Il leader siriano Ahmad Sharaa (Jolani) ha esortato questa sera gli insorti della minoranza alawita del deposto presidente Bashar al-Assad a deporre le armi "prima che sia troppo tardi" dopo che secondo l'Osservatorio siriano per i diritti umani, almeno 162 civili del gruppo sciita sono stati uccisi dalle forze di sicurezza. Sharaa ha anche promesso di "continuare a lavorare per il monopolio delle armi nelle mani dello Stato e non ci saranno più armi non regolamentate". "Avete attaccato tutti i siriani e commesso un errore imperdonabile. Deponete le armi e arrendetevi prima che sia troppo tardi", ha detto.
Il punto alle ore 23 del 7 marzo (di Lorenzo Trombetta)
Esecuzioni di massa, lanci di barili-bomba dagli elicotteri, rastrellamenti casa per casa, abitazioni date alle fiamme: sono almeno 150 le persone uccise, tra cui una ventina di civili inclusi donne, anziani e bambini, nei pogrom commessi da miliziani jihadisti filogovernativi, siriani ma anche stranieri, nella regione costiera siriana di Latakia e nell'entroterra centrale di Hama contro località abitate da alawiti, la comunità sciita da decenni identificata col deposto regime incarnato per più di mezzo secolo dalla famiglia Assad.
La triste conta dei morti ricorda i macabri bollettini di sangue che dal marzo di 14 anni fa e per diversi anni hanno affollato le cronache dai teatri della repressione dell'allora regime di Assad contro la rivolta popolare scoppiata nel 2011.
Persino i barili-bomba, a lungo usati dagli elicotteri militari di Assad contro i civili delle zone a maggioranza sunnita, sono stati lanciati da elicotteri guidati da jihadisti sunniti contro località alawite della costa. Come una nemesi da più parti temuta, la violenza si è oggi scatenata in tutta la sua virulenza nelle campagne di Latakia, porto siriano sul Mediterraneo, nella cittadina costiera di Baniyas e nella valle dell'Oronte, a ovest di Hama.
Da queste località sono giunti - e continuano a giungere - filmati scioccanti, la cui autenticità è stata verificata e in cui si vedono decine di corpi di uomini in abiti civili ammassati a terra e crivellati di colpi di arma da fuoco. Alcune donne, a terra, disperate, urlano sui cadaveri dei loro figli, mariti, fratelli. I massacri più cruenti, di cui si hanno finora prove documentarie, si sono registrati a Mukhtariye (Latakia) e a Arze (Hama). Qui una folla inferocita ha accompagnato i jihadisti filogovernativi, all'interno del villaggio lanciando slogan religiosi contro gli alawiti. Sullo sfondo, come hanno mostrato alcuni video, colonne di fumo nero si levavano dalle case del villaggio date alle fiamme.

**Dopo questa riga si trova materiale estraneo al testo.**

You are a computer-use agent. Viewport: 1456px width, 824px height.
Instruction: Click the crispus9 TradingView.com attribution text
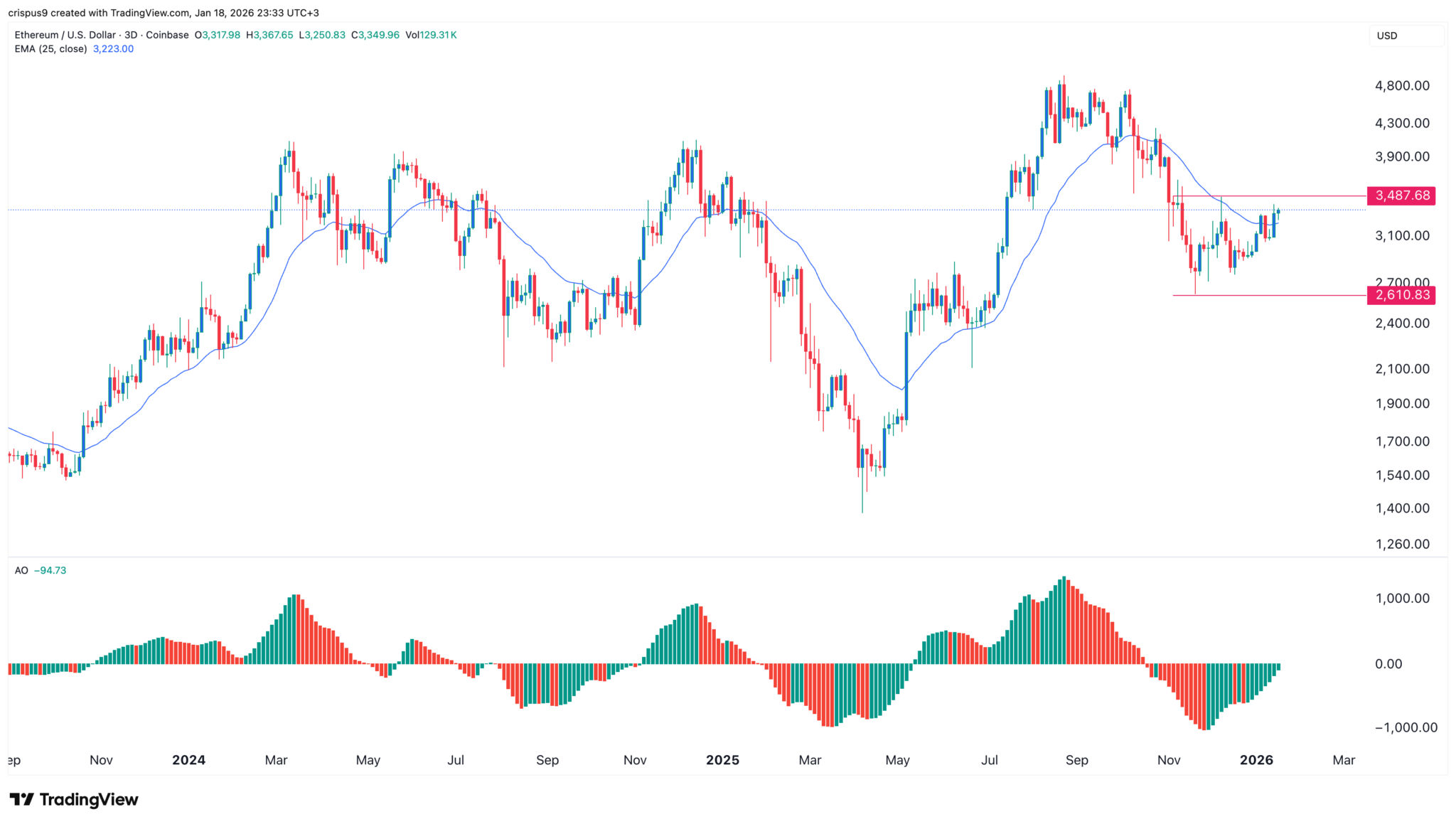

Le violenze erano scoppiate giovedì dopo un agguato teso da alcuni miliziani alawiti contro una pattuglia di armati governativi nella zona di Latakia. Da allora è cominciata una vera e propria caccia al "membro del regime", trasformatasi in poche ore in una campagna di uccisioni e violazioni incriminate. Una pioggia di necrologi ha affollato i profili social di abitanti di Baniyas e di altre località della costa. Si annuncia il "martirio" di intere famiglie, composte da un uomo - accusato di esser stato membro del regime - e dai suoi familiari. In almeno quattro casi, il capo famiglia è stato ucciso assieme alla moglie e ai figli. In altri due casi, un giovane alawita è stato ucciso assieme ai genitori e alla sorella.
Alcune vittime appartengono a famiglie alawite note per esser state a lungo oppositrici del regime di Assad. In certi casi, sono stati uccisi alawiti fratelli o padri di altri alawiti morti sotto tortura nelle famigerate carceri del potere, dissoltosi l'8 dicembre scorso dopo 54 anni di sistematiche violenze a sfondo confessionale. Come un'altra inquietante analogia col passato, è rimasto finora in un assordante silenzio l'autoproclamato presidente siriano Ahmad Sharaa (Jolani), che aveva preso il potere proprio al termine di un'offensiva lampo, condotta con la sua coalizione jihadista sostenuta dalla Turchia. Gli autori delle violenze appartengono alle milizie legate a Sharaa.
E mentre SyriaTv, un'emittente nelle ultime settimane diventata il megafono del nuovo governo, ha riferito, citando la Rete siriana per i diritti umani, di "violazioni pericolose che hanno accompagnato le operazioni militari nella costa", il ministero della difesa di Damasco si è limitato a dire che gli obiettivi delle operazioni sono stati raggiunti, invitando i combattenti a non prendere di mira "i civili e le loro proprietà".